## start

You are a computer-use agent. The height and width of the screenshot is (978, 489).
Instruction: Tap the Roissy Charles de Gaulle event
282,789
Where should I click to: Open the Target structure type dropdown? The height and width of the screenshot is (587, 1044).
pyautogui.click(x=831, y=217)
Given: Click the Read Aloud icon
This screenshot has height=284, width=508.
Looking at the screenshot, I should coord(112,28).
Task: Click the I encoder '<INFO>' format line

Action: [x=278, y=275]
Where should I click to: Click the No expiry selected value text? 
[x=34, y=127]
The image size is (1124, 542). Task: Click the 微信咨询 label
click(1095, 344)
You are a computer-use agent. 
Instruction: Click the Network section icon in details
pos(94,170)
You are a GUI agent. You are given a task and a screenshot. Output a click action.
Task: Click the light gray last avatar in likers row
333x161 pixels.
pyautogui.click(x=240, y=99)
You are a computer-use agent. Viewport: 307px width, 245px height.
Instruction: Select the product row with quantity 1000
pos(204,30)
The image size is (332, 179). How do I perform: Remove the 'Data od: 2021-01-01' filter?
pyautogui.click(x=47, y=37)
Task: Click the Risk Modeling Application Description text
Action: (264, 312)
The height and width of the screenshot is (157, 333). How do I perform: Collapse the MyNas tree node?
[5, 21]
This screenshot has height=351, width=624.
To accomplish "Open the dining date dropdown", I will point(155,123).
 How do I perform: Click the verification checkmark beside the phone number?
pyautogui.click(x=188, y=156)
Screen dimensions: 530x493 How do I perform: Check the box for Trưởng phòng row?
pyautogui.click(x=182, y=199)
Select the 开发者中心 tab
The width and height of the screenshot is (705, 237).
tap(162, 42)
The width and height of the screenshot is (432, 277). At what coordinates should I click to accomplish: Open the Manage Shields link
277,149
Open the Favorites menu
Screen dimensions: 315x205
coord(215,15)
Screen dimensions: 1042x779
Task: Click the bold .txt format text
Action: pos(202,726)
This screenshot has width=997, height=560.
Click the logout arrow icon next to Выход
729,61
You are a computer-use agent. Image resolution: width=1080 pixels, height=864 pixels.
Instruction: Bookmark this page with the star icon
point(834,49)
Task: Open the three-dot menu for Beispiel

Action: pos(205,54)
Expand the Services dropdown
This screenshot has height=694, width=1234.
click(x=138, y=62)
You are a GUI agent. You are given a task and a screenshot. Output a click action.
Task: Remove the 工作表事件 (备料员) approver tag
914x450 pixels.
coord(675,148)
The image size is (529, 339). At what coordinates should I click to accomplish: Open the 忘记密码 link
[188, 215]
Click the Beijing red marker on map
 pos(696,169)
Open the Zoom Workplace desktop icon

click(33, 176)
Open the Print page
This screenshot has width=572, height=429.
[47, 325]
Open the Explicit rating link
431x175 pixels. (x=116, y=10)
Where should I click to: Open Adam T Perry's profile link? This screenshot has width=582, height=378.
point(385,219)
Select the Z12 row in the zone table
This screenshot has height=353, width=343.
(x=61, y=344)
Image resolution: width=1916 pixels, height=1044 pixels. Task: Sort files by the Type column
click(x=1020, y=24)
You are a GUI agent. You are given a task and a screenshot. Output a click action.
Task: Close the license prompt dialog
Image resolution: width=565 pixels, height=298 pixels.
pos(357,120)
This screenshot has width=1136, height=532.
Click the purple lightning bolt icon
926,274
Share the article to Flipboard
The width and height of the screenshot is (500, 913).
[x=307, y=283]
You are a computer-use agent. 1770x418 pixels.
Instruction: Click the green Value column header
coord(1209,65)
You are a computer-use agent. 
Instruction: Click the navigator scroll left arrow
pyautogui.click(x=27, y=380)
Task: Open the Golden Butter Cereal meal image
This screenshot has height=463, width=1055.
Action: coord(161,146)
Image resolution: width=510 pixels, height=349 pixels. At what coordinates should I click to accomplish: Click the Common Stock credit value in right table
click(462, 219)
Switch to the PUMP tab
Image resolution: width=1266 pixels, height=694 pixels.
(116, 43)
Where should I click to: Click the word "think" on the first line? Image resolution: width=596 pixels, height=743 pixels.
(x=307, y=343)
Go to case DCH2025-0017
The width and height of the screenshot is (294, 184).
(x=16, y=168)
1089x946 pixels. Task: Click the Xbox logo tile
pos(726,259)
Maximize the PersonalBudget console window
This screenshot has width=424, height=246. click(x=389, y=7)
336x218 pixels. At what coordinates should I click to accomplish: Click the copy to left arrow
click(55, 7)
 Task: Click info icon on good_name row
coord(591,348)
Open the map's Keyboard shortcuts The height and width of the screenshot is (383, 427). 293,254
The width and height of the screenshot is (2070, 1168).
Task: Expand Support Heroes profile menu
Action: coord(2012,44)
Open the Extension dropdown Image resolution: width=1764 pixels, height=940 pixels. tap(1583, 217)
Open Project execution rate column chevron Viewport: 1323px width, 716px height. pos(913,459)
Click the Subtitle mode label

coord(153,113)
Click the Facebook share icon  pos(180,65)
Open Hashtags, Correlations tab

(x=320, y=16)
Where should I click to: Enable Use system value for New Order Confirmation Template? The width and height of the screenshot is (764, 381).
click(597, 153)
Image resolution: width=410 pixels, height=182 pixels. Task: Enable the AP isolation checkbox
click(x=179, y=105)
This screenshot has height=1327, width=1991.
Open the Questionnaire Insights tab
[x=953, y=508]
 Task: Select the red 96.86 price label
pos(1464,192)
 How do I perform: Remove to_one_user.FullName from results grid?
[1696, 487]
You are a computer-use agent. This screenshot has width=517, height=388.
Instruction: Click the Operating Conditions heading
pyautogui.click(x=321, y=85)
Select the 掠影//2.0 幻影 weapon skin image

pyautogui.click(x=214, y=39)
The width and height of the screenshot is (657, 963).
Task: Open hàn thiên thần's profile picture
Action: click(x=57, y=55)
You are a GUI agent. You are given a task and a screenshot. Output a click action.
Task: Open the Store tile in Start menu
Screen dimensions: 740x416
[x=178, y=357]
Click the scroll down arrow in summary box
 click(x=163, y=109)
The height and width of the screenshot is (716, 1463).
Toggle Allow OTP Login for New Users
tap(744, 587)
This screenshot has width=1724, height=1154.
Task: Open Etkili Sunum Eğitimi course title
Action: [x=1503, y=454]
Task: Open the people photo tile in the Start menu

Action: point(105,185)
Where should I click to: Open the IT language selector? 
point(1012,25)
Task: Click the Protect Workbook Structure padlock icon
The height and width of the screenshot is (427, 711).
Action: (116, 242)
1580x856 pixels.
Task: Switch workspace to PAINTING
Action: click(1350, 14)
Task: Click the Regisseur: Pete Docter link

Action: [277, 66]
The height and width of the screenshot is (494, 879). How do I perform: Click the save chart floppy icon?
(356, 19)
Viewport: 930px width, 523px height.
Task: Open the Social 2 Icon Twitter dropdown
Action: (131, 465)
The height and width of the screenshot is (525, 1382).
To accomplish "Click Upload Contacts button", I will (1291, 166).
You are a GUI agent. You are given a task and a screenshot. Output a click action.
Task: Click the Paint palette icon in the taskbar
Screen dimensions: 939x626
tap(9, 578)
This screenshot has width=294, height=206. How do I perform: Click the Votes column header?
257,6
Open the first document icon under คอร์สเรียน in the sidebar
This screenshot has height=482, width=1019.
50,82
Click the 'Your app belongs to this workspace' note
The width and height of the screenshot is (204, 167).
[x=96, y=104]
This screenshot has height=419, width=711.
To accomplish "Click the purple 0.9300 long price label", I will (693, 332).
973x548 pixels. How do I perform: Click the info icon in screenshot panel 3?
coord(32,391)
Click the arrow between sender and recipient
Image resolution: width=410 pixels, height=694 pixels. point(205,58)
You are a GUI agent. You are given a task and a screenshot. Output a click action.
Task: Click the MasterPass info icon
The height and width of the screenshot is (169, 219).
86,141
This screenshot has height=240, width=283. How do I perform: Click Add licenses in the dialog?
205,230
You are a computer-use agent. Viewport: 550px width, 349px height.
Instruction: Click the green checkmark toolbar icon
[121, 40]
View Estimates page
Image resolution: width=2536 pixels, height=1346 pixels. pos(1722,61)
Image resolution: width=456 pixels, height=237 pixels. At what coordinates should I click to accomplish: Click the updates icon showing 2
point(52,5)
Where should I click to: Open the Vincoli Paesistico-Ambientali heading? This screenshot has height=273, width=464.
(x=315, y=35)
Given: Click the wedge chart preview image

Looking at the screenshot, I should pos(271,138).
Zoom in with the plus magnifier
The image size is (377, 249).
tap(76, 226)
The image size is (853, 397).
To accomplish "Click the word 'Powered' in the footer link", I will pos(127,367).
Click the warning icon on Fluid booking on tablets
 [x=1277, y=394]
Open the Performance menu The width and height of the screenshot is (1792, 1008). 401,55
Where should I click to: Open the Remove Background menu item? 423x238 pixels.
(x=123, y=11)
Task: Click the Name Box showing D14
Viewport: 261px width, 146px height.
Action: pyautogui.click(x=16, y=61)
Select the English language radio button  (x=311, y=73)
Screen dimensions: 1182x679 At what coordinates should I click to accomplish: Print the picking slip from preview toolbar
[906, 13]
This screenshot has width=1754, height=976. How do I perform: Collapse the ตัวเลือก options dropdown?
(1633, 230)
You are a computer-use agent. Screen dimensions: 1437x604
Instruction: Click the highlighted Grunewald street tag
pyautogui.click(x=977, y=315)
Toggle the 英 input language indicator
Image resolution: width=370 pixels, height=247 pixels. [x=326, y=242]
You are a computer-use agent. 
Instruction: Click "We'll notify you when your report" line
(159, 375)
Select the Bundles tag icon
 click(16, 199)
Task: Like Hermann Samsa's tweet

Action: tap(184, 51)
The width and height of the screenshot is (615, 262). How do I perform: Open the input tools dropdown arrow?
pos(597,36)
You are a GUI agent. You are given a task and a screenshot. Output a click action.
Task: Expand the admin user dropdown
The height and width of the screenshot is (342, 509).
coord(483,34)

## end

Rewrite the entries starting at the line containing "Open Project execution" and ending at the line containing "[x=953, y=508]", changing "Enable" to "Turn on" and leaving everything else the same. Return only those lines.

Open Project execution rate column chevron Viewport: 1323px width, 716px height. pos(913,459)
Click the Subtitle mode label

coord(153,113)
Click the Facebook share icon  pos(180,65)
Open Hashtags, Correlations tab

(x=320, y=16)
Where should I click to: Turn on Use system value for New Order Confirmation Template? The width and height of the screenshot is (764, 381).
click(597, 153)
Image resolution: width=410 pixels, height=182 pixels. Task: Turn on the AP isolation checkbox
click(x=179, y=105)
This screenshot has height=1327, width=1991.
Open the Questionnaire Insights tab
[x=953, y=508]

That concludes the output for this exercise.